MUMBAI: Upholding their right to water, the Bombay high court on Monday directed the Brihanmumbai Municipal Corporation to formulate a policy by the end of February 2015 to provide supply in some form to persons occupying illegal hutments erected after January 1, 2000, the cut-off date for regularised slums here.A division bench of Justices Abhay Oka and A S Gadkari granted interim relief, in a PIL by Pani Haq Samiti, challenging a March 1996 government circular directing the local authorities to ensure water would not be provided to unauthorised constructions/structures. The NGO contended that water was integral to Article 21 (Right to Life) of the Constitution, and that no state agency or instrumentality could deny water supply to a citizen who occupies illegal hutments after January 1, 2000.The judges said Right to Life included right to food and water, and the “state cannot deny water to a citizen as he is residing in a structure illegally”. The bench said even if water was provided to a person who occupied an illegal structure, it did not create equity in his favour and did not affect the illegal nature of the structure. They noted that even electricity was being provided to illegal slums. The bench said neither the state nor the BMC had disputed that many slums had come up after January 1, 2000, despite the policy to deny them water.It observed that a person staying in an illegal structure or slum “cannot claim right on par with a law-abiding citizen who has constructed his house after obtaining permission or occupying an authorised construction”. The BMC was directed to “provide for payment at higher rates as those given to authorised premises” and that “water supply would not be necessarily by providing water lines to individual hutments or colonies”.
The court rapped the authorities for their failure to prevent illegal structures in Mumbai and to take action against them, saying they were under obligation to ensure they do not come up, and if they do, to expeditiously demolish them.
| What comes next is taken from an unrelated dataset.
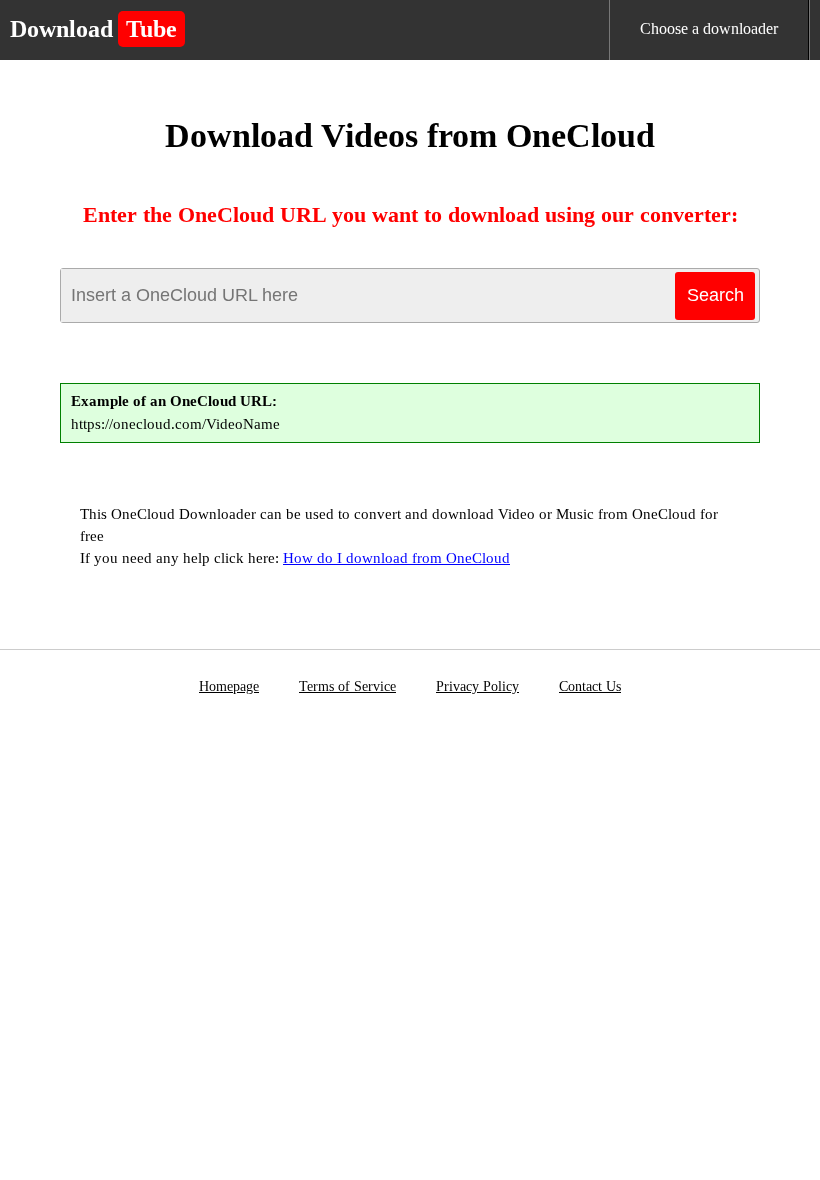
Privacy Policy (477, 686)
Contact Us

The judges said the issue of Mumbai slums was “very complicated”, and the state government had regularised illegal slums in 1995 and 2000. “Hope is given to persons occupying illegal slums by regularising hutments by policy decisions. Perhaps that may be a reason people occupy illegal hutments with the hope that the state government will come up with a third policy decision,” they added.
Slums post-1995 must go: Sena
The Shiv Sena will stick to it stand of opposing illegal slums and providing water to them. After the Bombay high court directed the Brihanmumbai Municipal Corpration (BMC) to evolve a policy to provide water in some form to residents occupying illegal slums erected after January 1, 2000.
Shailesh Phanse, Sena leader and chairman of the civic standing committee, said their stand about illegal slums was unchanged. “All slums post-1995 should go. They are illegal,” said Phanse.
He said residents from illegal slums can buy limited buckets of water for drinking and other purpose. “If they are buying a bucket of water at Rs10, later they will get 1,000 litres at less than Rs10, which they will use carelessly,” Phanse said.